Write out all of the entries exactly as given.

Data extracted from a collection

•••••

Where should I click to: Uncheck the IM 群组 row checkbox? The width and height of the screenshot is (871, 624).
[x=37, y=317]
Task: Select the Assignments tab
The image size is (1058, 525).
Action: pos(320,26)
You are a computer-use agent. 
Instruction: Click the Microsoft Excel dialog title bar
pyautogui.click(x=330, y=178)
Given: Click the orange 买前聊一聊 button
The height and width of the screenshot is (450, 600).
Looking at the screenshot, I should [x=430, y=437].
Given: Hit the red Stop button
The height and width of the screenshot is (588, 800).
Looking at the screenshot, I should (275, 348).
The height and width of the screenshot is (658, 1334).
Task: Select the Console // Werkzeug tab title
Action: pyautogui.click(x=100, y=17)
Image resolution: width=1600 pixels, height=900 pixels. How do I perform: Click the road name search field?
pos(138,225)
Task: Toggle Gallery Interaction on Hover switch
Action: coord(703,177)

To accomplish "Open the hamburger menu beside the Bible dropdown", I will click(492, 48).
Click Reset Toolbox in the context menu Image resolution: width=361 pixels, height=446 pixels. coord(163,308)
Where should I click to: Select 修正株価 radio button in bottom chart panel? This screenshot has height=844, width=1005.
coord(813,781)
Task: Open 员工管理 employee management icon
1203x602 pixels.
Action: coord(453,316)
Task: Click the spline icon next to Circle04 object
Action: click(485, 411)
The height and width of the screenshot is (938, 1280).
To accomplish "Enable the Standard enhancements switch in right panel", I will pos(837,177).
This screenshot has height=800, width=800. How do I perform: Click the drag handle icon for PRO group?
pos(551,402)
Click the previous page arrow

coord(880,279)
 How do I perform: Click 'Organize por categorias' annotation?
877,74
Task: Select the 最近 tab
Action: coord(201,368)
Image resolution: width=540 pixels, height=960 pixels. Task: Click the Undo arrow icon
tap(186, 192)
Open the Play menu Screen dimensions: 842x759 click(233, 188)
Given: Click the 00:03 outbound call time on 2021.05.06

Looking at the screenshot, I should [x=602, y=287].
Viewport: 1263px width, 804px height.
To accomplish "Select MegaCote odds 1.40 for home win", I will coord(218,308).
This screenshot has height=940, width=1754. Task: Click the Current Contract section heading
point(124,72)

•••••

(EXERCISE RESPONSE)
Where should I click to: Uncheck the IM 群组 row checkbox? The width and height of the screenshot is (871, 624).
[x=37, y=317]
Task: Select the Assignments tab
The image size is (1058, 525).
Action: pos(320,26)
You are a computer-use agent. 
Instruction: Click the Microsoft Excel dialog title bar
pyautogui.click(x=330, y=178)
Given: Click the orange 买前聊一聊 button
The height and width of the screenshot is (450, 600).
Looking at the screenshot, I should [x=430, y=437].
Given: Hit the red Stop button
The height and width of the screenshot is (588, 800).
Looking at the screenshot, I should (275, 348).
The height and width of the screenshot is (658, 1334).
Task: Select the Console // Werkzeug tab title
Action: pyautogui.click(x=100, y=17)
Image resolution: width=1600 pixels, height=900 pixels. How do I perform: Click the road name search field?
pos(138,225)
Task: Toggle Gallery Interaction on Hover switch
Action: coord(703,177)

To accomplish "Open the hamburger menu beside the Bible dropdown", I will click(492, 48).
Click Reset Toolbox in the context menu Image resolution: width=361 pixels, height=446 pixels. coord(163,308)
Where should I click to: Select 修正株価 radio button in bottom chart panel? This screenshot has height=844, width=1005.
coord(813,781)
Task: Open 员工管理 employee management icon
1203x602 pixels.
Action: coord(453,316)
Task: Click the spline icon next to Circle04 object
Action: click(485, 411)
The height and width of the screenshot is (938, 1280).
To accomplish "Enable the Standard enhancements switch in right panel", I will pos(837,177).
This screenshot has height=800, width=800. How do I perform: Click the drag handle icon for PRO group?
pos(551,402)
Click the previous page arrow

coord(880,279)
 How do I perform: Click 'Organize por categorias' annotation?
877,74
Task: Select the 最近 tab
Action: coord(201,368)
Image resolution: width=540 pixels, height=960 pixels. Task: Click the Undo arrow icon
tap(186, 192)
Open the Play menu Screen dimensions: 842x759 click(233, 188)
Given: Click the 00:03 outbound call time on 2021.05.06

Looking at the screenshot, I should [x=602, y=287].
Viewport: 1263px width, 804px height.
To accomplish "Select MegaCote odds 1.40 for home win", I will coord(218,308).
This screenshot has height=940, width=1754. Task: Click the Current Contract section heading
point(124,72)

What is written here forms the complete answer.